# Would you rather have a serious mental illness + high iQ or be average intelligence



## bluefox91 (Oct 8, 2015)

Couldn't say it all concisely in the topic title.

Would you rather have a high intelligence along with a serious mental illness. Or would you rather have average intelligence and no serious mental illness?


----------



## Quernus (Dec 8, 2011)

Well. Depends on what we mean by severe mental ilness. I've seen and worked with many people who have even more severe mental illness than I have. That's changed my perspective a bit.

It's a tough call. In the past I would have always chosen smart while ill. I believe most of my good qualities are related to my types of intelligence, as well as most of the good things I do get out of life (ability to perceive things a certain way, ability to learn a certain way, ability to experience a certain type of depth). Not to say that a certain intelligence is required to have these things, but it's relevant to my own personal development and aptitudes. 

At this point I think I might opt for "average intelligence" without mental illness. It's difficult to think about being "average" but it's not like I'm intelligent in every single way, as there are some ways in which I'm rather incompetent. Maybe if my brain chemistry and mind structure changed then I'd learn to derive meaning differently, especially I could go through life with less inhibition and misery related to mental illness. It's getting to the point I'd might as well opt to give up IQ points along with mental illness, in a life or death kind of way.

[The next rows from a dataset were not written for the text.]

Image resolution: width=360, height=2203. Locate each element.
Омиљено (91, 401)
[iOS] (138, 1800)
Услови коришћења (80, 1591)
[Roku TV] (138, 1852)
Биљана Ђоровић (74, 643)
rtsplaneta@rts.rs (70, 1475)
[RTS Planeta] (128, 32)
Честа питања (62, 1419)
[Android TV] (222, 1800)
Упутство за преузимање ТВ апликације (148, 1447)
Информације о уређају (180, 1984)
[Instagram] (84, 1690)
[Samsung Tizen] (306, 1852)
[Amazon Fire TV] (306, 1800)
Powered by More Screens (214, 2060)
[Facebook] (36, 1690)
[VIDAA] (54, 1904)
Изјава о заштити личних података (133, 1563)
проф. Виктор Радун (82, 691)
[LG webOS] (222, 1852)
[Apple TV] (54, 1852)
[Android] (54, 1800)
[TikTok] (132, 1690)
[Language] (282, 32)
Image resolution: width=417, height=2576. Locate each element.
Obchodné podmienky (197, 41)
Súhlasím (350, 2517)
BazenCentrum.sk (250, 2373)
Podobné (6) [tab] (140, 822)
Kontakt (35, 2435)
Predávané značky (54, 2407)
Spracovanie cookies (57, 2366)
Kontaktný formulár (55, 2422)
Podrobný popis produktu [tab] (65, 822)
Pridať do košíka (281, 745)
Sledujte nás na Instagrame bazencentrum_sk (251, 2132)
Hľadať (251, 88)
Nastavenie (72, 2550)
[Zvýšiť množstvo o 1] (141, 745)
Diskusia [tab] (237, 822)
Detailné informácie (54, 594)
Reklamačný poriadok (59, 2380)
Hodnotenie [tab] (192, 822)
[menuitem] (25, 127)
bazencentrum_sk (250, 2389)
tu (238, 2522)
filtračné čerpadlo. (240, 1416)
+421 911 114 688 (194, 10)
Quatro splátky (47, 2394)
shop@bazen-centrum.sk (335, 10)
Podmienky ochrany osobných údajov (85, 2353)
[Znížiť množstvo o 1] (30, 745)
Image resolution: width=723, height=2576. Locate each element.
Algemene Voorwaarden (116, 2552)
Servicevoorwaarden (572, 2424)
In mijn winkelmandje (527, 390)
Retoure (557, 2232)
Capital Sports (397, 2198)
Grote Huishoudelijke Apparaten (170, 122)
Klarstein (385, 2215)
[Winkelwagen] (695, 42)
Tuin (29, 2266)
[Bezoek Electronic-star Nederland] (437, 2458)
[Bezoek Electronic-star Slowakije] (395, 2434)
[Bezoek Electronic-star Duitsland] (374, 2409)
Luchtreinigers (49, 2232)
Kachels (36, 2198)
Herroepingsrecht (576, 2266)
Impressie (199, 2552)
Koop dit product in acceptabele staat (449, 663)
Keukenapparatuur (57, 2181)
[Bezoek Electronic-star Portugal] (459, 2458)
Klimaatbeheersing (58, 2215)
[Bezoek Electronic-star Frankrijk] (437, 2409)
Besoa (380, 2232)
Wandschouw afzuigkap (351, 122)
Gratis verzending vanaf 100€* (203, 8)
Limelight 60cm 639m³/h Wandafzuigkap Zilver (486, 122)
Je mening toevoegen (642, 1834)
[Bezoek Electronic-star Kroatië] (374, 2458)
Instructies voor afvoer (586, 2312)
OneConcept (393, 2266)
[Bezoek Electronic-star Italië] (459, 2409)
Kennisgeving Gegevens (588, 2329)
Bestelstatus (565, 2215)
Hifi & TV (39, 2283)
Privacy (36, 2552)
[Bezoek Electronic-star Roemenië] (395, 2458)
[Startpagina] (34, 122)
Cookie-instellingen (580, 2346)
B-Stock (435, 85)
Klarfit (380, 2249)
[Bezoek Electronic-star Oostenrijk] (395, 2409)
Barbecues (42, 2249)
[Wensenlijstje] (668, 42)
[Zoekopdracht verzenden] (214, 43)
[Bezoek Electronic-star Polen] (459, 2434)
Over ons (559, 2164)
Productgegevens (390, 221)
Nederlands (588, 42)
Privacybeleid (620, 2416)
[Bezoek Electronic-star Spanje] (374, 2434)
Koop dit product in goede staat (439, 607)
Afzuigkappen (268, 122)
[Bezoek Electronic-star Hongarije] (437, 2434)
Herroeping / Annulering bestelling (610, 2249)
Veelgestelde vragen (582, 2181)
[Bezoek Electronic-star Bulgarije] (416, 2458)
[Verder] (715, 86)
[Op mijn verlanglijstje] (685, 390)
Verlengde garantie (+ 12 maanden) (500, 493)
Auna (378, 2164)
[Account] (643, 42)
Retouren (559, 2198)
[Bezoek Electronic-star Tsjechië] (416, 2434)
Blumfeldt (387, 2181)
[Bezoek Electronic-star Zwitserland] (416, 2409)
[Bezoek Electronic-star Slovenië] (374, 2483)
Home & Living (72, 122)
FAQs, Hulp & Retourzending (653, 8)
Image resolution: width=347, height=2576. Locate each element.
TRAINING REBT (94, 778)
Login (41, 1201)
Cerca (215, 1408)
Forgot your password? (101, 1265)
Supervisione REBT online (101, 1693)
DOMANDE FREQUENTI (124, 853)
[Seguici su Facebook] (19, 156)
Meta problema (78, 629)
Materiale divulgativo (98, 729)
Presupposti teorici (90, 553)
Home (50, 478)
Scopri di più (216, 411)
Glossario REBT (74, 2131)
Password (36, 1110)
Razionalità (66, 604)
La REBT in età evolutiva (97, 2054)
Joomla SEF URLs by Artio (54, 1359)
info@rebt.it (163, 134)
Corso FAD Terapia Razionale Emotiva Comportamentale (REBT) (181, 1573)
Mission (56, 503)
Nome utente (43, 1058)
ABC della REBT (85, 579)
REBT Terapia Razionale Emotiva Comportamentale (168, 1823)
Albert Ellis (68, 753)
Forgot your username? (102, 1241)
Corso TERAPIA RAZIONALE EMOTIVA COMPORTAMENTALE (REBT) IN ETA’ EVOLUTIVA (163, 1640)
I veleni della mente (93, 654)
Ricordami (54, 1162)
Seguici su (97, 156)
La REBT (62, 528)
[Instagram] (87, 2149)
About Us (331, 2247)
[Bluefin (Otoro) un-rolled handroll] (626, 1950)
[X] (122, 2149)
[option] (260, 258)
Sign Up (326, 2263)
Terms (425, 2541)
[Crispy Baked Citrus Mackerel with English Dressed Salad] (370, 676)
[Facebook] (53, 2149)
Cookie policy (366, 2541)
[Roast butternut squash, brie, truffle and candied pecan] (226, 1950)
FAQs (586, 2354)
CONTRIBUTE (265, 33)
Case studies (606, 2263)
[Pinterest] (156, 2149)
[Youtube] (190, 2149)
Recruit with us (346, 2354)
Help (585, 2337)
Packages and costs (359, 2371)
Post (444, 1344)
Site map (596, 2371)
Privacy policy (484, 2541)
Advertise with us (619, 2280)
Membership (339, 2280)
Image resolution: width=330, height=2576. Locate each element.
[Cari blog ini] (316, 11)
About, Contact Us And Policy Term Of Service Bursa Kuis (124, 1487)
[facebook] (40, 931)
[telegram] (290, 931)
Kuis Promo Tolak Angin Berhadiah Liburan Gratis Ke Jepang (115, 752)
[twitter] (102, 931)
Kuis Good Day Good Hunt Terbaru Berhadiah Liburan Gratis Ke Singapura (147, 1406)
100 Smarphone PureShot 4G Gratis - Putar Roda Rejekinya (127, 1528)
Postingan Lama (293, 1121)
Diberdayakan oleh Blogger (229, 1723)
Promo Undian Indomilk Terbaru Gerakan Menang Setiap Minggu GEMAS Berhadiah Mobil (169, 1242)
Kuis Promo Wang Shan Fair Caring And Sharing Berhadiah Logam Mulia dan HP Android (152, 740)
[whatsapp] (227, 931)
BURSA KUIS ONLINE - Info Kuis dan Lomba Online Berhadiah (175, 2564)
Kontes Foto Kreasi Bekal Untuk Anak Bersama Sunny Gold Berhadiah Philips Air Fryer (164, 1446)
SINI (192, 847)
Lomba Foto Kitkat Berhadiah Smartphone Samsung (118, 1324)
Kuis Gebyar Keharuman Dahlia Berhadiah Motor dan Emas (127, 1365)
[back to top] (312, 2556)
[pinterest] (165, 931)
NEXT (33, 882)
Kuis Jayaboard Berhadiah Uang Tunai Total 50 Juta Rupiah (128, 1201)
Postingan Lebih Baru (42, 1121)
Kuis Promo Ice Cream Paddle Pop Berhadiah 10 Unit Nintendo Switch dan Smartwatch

Also, this is based on my belief that I will never be mentally well. It's something I've recently had to acknowledge. There may be worse times and better times, and I can aim to make things "manageable" as opposed to "good", but it's tough to swallow that. If I felt I could actually recover... I don't know. 

One way to look at it --- Under no circumstance would I opt to increase my IQ, if it meant increasing my mental illnesses.


----------



## Ausserirdische (May 2, 2015)

Well, I barely care about this Q.I. thing anyway, so I don't see any point in having something like schizophrenia or so just to be smart. If it was a moderate mental disorder though, then it would be a different story.


----------



## Sporadic Aura (Sep 13, 2009)

I'm already the first. Except not really for the _serious_ part.


----------



## Cthulhu And Coffee (Mar 8, 2012)

Not that I know all that much about this but I said average intelligence/no serious mental illness. This is because I'm lazy and I feel like I'd have to do more day-to-day if I had a serious mental illness in terms of routine. Plus, I'm pretty happy with the IQ I've got. Maybe I'm just used to it.


----------



## He's a Superhero! (May 1, 2013)

I'm betting anyone who has a serious mental illness will be choosing average intelligence over the alternative.


----------



## Miharu (Apr 1, 2015)

Nobody wants to have a _serious_ any type of illness.

That's like asking if you'd rather cut off one of your legs and gain a sports car or have both your legs intact but have no car.


----------



## bluefox91 (Oct 8, 2015)

Miharu said:


> That's like asking if you'd rather cut off one of your legs and gain a sports car or have both your legs intact but have no car.


Nope. That's merely your interpretation of the question and the effects of having a serious mental illness. Having a serious mental illness does not mean your high IQ is useless. Many people who have had high IQ and serious mental illnesses have contributed to society. Having high IQ is correlated with a higher chance of having a serious mental illness. That's why this question is relevant, because many people wish to have a higher IQ but don't want the possible side effects of it. It's more like asking would you rather have a high paying job that requires a tremendous amount of hours worked (lets saying >60/week), or an average paying job that requires an average amount of hours worked (40/week).


----------



## Miharu (Apr 1, 2015)

bluefox91 said:


> Nope. That's merely your interpretation of the question and the effects of having a serious mental illness. Having a serious mental illness does not mean your high IQ is useless. Many people who have had high IQ and serious mental illnesses have contributed to society. Having high IQ is correlated with a higher chance of having a serious mental illness. That's why this question is relevant, because many people wish to have a higher IQ but don't want the possible side effects of it. It's more like asking would you rather have a high paying job that requires a tremendous amount of hours worked (lets saying >60/week), or an average paying job that requires an average amount of hours worked (40/week).


Yes, that is me interpreting it my own way. Losing one leg doesn't mean you're not going places, you have your sports car for that. People with both legs but have no car can always take the train. Many people wish to have a sports car, but don't want to lose a leg. 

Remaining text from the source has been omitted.